After abandoning the vaults where they once collected and formed a running stream, the waters, filtering through the porous limestone, begin to ornament them with lustrous petrifactions; for whether below or above the surface of the earth, Nature ever loves to decorate her works. The moisture, charged with carbonate of lime, evaporates or parts with its free carbonic acid in coming into contact with the air of the cave; the carbonate, now no longer held in solution, precipitates and forms calcareous incrustations or excrescences, which in course of time assume every variety of fantastic shape, either hanging like icicles from the vault (stalactites), or rising in columns (stalagmites) from the floor of the cave where the dripping water deposited its spar. Sometimes stalactites and stalagmites join as they continue to grow in opposite directions, and ultimately form pillars which appear to sustain the roof.
On considering the simple physical and chemical agencies which are at work in the formation of these beautiful productions—solution, mechanical dripping, evaporation, and precipitation—a great similarity might naturally be expected in their forms; but here also Nature shows herself as a consummate artist, and with the simplest means brings forth an astonishing variety of effects.

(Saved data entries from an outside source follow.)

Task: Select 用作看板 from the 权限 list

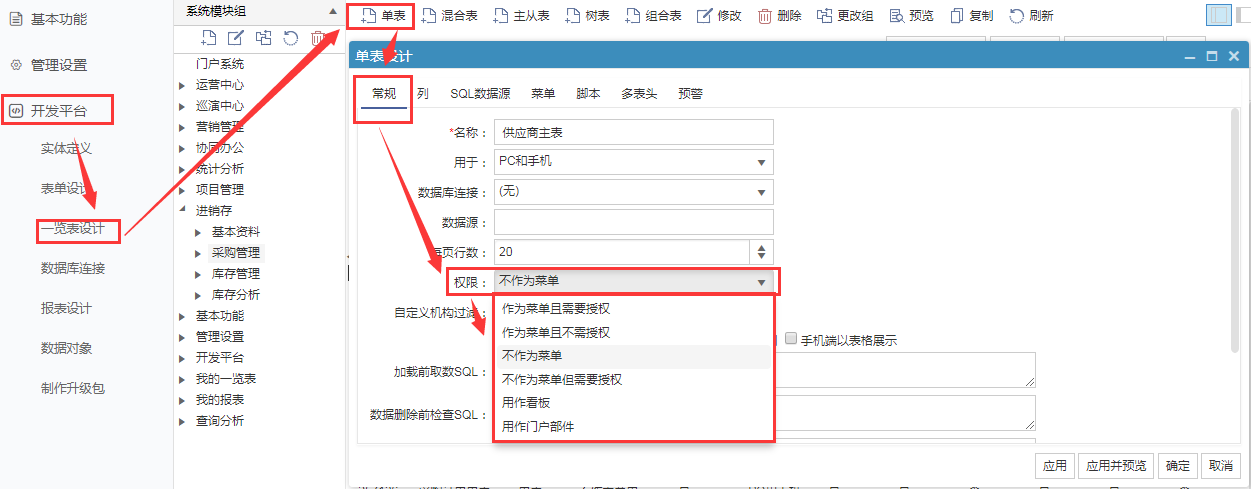Action: tap(527, 403)
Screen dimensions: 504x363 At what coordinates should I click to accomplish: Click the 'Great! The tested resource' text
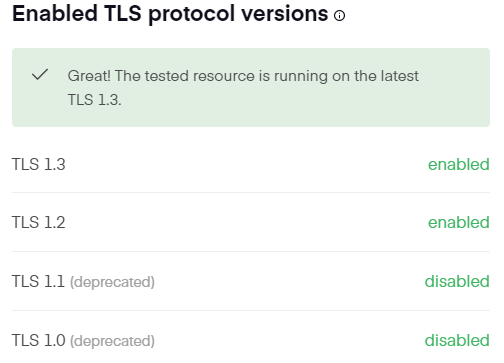pyautogui.click(x=161, y=76)
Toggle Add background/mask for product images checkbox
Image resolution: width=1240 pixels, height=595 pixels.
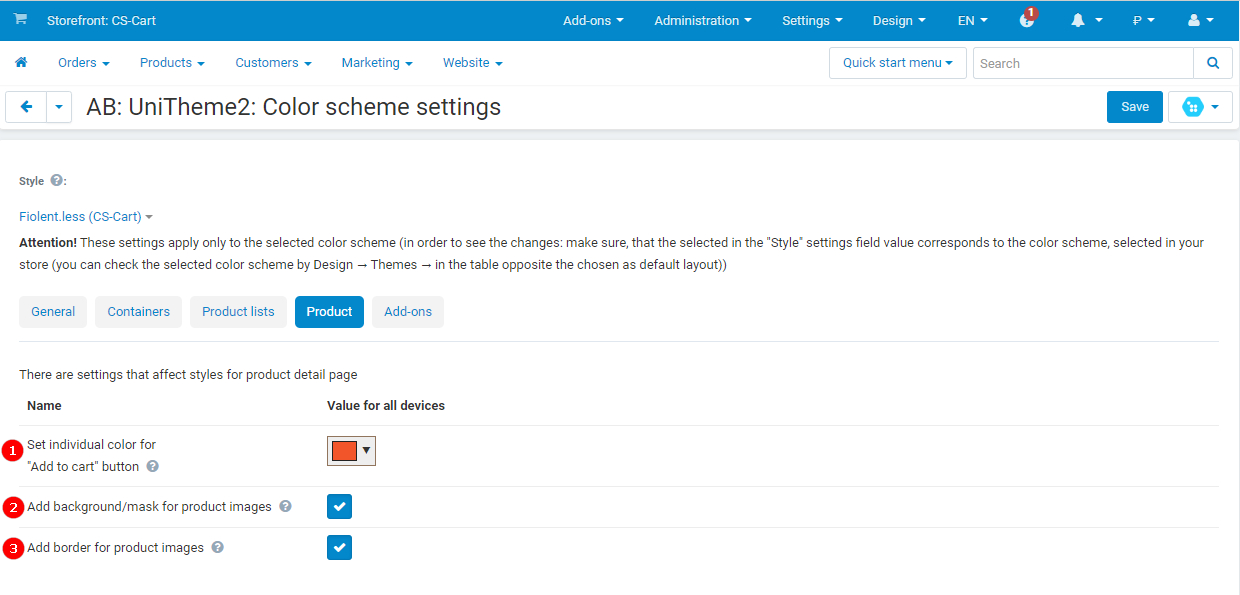pos(339,507)
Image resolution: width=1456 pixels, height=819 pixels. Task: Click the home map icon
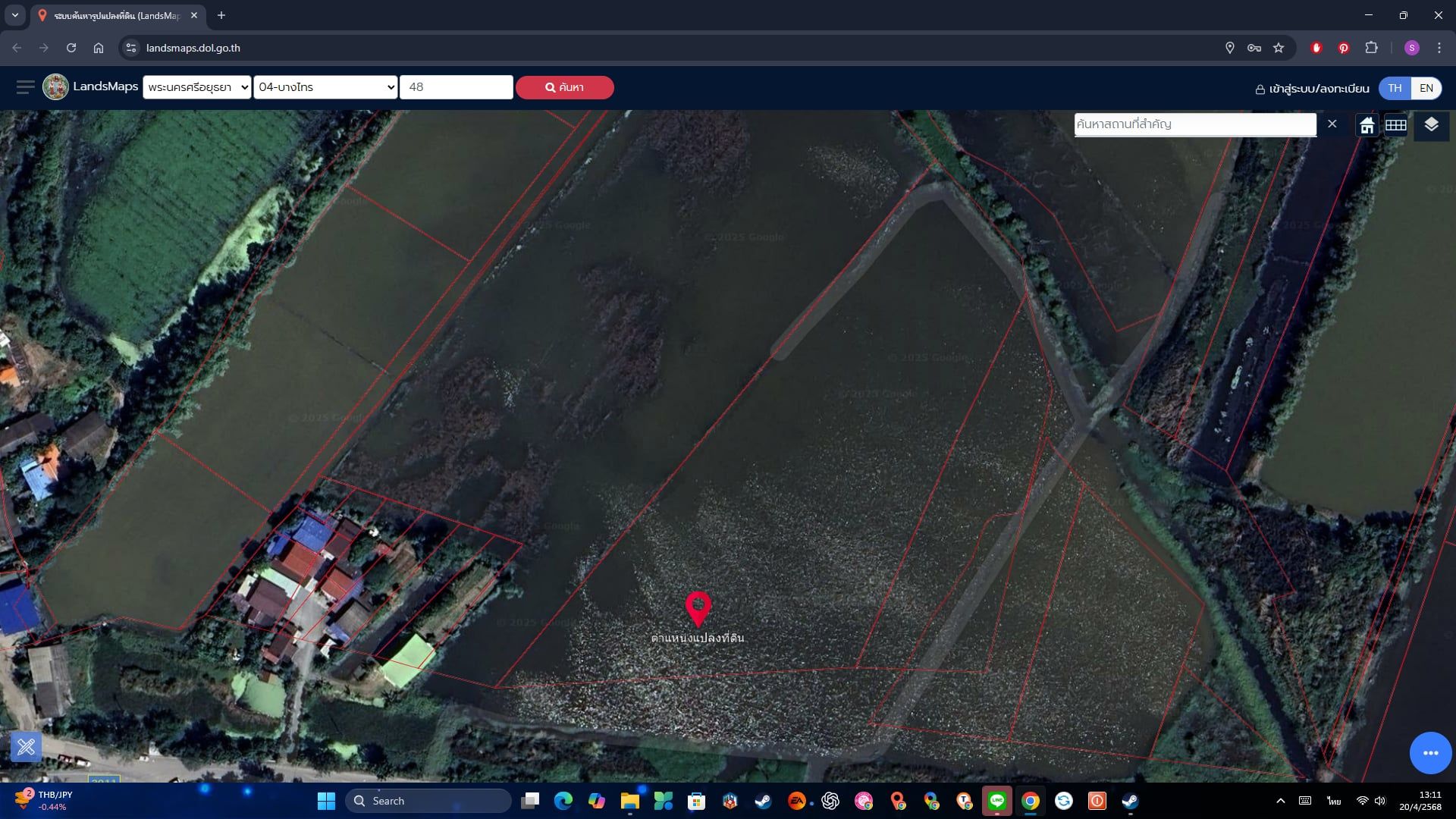click(x=1367, y=125)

As among the leaves of a forest there are not two perfectly alike, thus also every stalactite differs from another; and the celebrated traveller Kohl affirms that every stalactital cave has its peculiar style or character of decoration. The causes to which stalactites owe their existence are indeed everywhere the same, but the circumstances under which the drops fall and evaporate are so various that in each case some new shape is produced. Thus all the infinite diversity of forms which we admire in the corals and sponges of the seas, is wonderfully repeated in the dark vaults of the subterranean world.

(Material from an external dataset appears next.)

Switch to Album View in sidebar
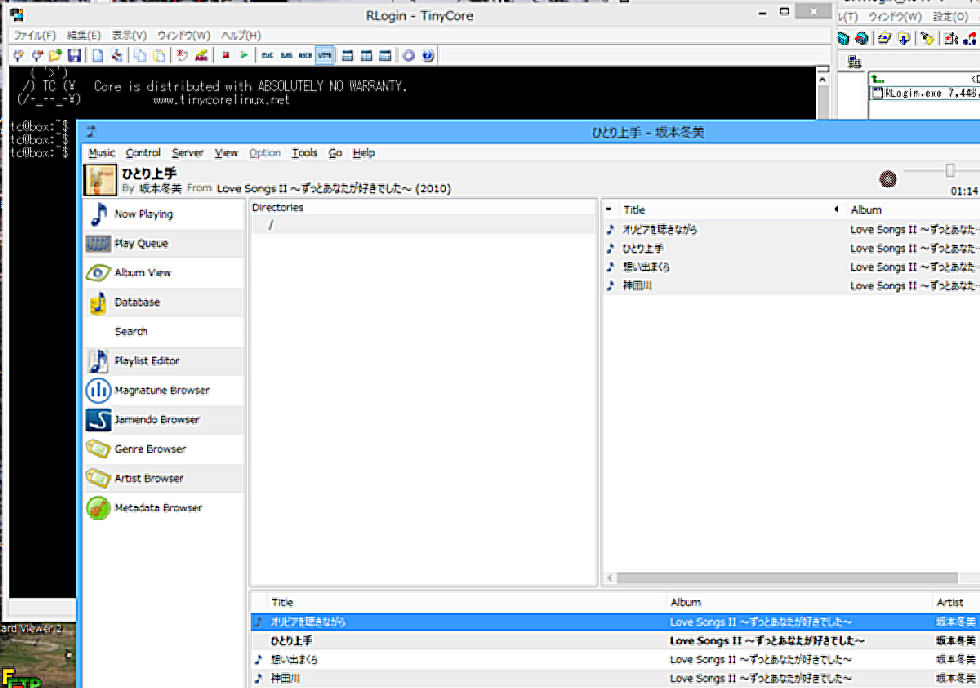The width and height of the screenshot is (980, 688). point(142,272)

The variety and beauty of their colouring likewise contribute to adorn these formations. They are generally white, sometimes rivalling the purity of snow, and translucent, even when of considerable thickness, but often also green, brown, yellow, red, orange—a variety of tints which produces the most pleasing effects, and is chiefly owing to the metallic salts with which the water has been impregnated while filtering through the calcareous rock.
All these wonderful plays of Nature, in which form and colour contribute to delight the eye or to charm the fancy of the spectator, are, however, still less interesting than the reflections suggested by the slow growth of stalactites in general, and the enormous size which some of them attain.
STALACTITAL CAVERN IN AUSTRALIA.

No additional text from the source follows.